The samples from abnormals I, II, III, III-2 and normal individuals were digested with three units of Fnu 4HI endonuclease for one hour or with six units of enzyme for four hours at 37°C. Five microliters of each sample was then applied to a 1.5% agarose gel containing ethidium bromide. The 340 bp fragment of normal DNA was cleaved into two fragments (about 240 and 100 bp), while that of the DNA from abnormal III remained unchanged (Figure 4) . The Fnu 4HI digests of the 340 bp fragments from abnormals II and III-2 each showed a mixed pattern of normal DNA and the DNA from abnormal III. In contrast, the DNA from abnormal I was cleaved completely. Prolonged digestion of the samples for four hours with six units of enzyme gave exactly the same results (Figure 4). The amplification and digestion of the genomic DNAs from abnormals I, II, III and III-2 was performed eight, two, three and two times, respectively, and the results obtained were the same in each experiment for each sample. Fnu 4HI recognizes only the GCNGC sequence, suggesting that one or more of these four nucleotides in the DNAs of abnormals III, III-2, and II is replaced by other nucleotides. Alternatively, a short stretch of nucleotides could be deleted or inserted in the abnormal DNA.
To characterize the mutation(s) at the DNA level, the amplified fragments were sequenced. Since both the 5'- and 3'-end primers were designed to produce double-stranded fragments flanked by Hind III recognition sequences, the amplified 340 bp fragments from normal and abnormal individuals were digested with Hind III and ligated into M13 sequencing vectors cut with Hind III. In order to obtain the DNA sequence coding for the specific region around amino acid residue 601, the amplified DNAs were also digested with Hinc II and Pst I endonucleases. The digested samples were electrophoresed on a 1.5% agarose gel, electroeluted, and dialyzed against 0. IX TBE (IX TBE is 89 mM Tris-borate, 89 mM boric acid, 20 mM EDTA) overnight. The dialyzed samples were extracted with phenol and chloroform, precipitated with ethanol, resuspended in TE, and finally subcloned into M13mpl8 or mpl9 in order to obtain discrete overlapping sequences.
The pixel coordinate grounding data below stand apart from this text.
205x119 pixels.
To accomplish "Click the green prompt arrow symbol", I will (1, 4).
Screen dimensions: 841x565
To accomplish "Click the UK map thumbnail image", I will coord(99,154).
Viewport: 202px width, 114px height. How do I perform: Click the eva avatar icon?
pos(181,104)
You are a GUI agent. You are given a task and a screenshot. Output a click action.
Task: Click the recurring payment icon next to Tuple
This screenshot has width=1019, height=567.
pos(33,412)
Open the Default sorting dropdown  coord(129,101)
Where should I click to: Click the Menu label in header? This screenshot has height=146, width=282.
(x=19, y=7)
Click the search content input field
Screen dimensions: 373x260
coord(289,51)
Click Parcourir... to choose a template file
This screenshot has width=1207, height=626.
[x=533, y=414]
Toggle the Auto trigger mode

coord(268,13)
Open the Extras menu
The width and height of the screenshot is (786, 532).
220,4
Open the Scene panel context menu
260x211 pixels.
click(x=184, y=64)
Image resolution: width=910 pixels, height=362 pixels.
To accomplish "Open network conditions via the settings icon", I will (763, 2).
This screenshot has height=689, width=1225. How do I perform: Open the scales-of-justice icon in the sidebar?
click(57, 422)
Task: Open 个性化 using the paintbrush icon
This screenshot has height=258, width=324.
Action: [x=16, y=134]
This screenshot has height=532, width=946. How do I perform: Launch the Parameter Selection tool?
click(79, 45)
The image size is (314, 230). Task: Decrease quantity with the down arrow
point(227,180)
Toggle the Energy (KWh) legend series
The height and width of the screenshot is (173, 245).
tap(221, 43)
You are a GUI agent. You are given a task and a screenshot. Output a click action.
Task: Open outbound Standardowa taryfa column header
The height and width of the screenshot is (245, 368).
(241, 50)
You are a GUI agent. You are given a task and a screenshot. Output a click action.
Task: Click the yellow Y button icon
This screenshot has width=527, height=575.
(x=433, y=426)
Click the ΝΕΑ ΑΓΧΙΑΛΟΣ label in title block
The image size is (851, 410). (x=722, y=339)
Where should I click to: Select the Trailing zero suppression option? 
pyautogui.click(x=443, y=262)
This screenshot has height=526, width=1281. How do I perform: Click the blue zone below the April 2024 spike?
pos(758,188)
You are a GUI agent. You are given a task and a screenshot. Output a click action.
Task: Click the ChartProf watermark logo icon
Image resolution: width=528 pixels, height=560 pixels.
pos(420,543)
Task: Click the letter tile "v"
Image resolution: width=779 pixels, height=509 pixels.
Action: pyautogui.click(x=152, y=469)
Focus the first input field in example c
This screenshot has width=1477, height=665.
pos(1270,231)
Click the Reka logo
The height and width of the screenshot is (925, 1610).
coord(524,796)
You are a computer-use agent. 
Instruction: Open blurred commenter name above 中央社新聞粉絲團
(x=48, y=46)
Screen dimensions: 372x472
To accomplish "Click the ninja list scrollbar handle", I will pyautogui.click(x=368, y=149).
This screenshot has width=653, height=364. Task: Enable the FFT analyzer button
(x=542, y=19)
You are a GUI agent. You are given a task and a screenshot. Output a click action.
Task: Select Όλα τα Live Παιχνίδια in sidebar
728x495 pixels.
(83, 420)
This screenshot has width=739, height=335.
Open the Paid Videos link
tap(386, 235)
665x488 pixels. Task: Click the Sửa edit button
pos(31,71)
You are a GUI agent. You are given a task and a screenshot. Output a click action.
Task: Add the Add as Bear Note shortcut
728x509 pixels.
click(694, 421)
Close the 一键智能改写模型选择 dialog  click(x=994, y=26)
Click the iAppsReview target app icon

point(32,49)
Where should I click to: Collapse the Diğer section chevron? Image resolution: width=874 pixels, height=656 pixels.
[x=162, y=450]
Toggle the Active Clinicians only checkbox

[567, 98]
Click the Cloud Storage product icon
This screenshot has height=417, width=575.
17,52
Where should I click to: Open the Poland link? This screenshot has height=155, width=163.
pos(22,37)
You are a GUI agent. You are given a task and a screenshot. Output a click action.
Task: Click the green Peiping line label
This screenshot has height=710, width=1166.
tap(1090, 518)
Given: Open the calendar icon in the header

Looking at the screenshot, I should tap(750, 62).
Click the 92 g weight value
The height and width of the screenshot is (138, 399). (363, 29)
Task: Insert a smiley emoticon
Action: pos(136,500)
The DNA sequences of the inserts were then obtained using the dideoxynucleotide method (Sanger et al. Proc. Natl. Acad. Sci. USA 74: 5463-5467, 1977) with dATP [α-35S] and buffer gradient gels (Biggin et al. Proc. Natl. Acad. Sci. USA 80:3963- 3965, 1983).
The DNA sequences obtained from the three normal individuals included 343 bp. These sequences were the same as expected for the normal gene except for the presence of Hind III sites at both the 5'- and 3'ends. The sequence of the Hinc Il-Pst I fragments from the normal DNAs included 205 bp, and was also the same as the established sequence of the normal gene for plasminogen. The actual sequence of the region coding for amino acid 601 (Ala) included ACTGCTGC in the normal gene. On the other hand, the DNA sequence analysis of both Hind III and Hinc Il-Pst I fragments of abnormal III revealed that the gene of abnormal III contained the sequence ACTACTGC. This corresponds to a single base change resulting in the substitution of Thr (ACT) for Ala (GCT) . Twenty-three templates from the amplified samples of abnormal III were sequenced and all of them showed the same abnormal sequence (G to A change). No other alterations of nucleotides were found by DNA sequence analysis. When twelve templates for abnormal II were sequenced, one-half of them showed the same sequence as the normal gene except for a point mutation (T to C) 5 nucleotides prior to the Fnu 4HI site, and the other half had the same abnormal sequence as abnormal III. These results confirmed that abnormal III is a homozygote of a plasminogen variant and that abnormal II is a heterozygote of the same variant allele. The exon XV DNA sequence of abnormal I was the same as that of the normal gene, indicating that the abnormality in this molecule is in another region.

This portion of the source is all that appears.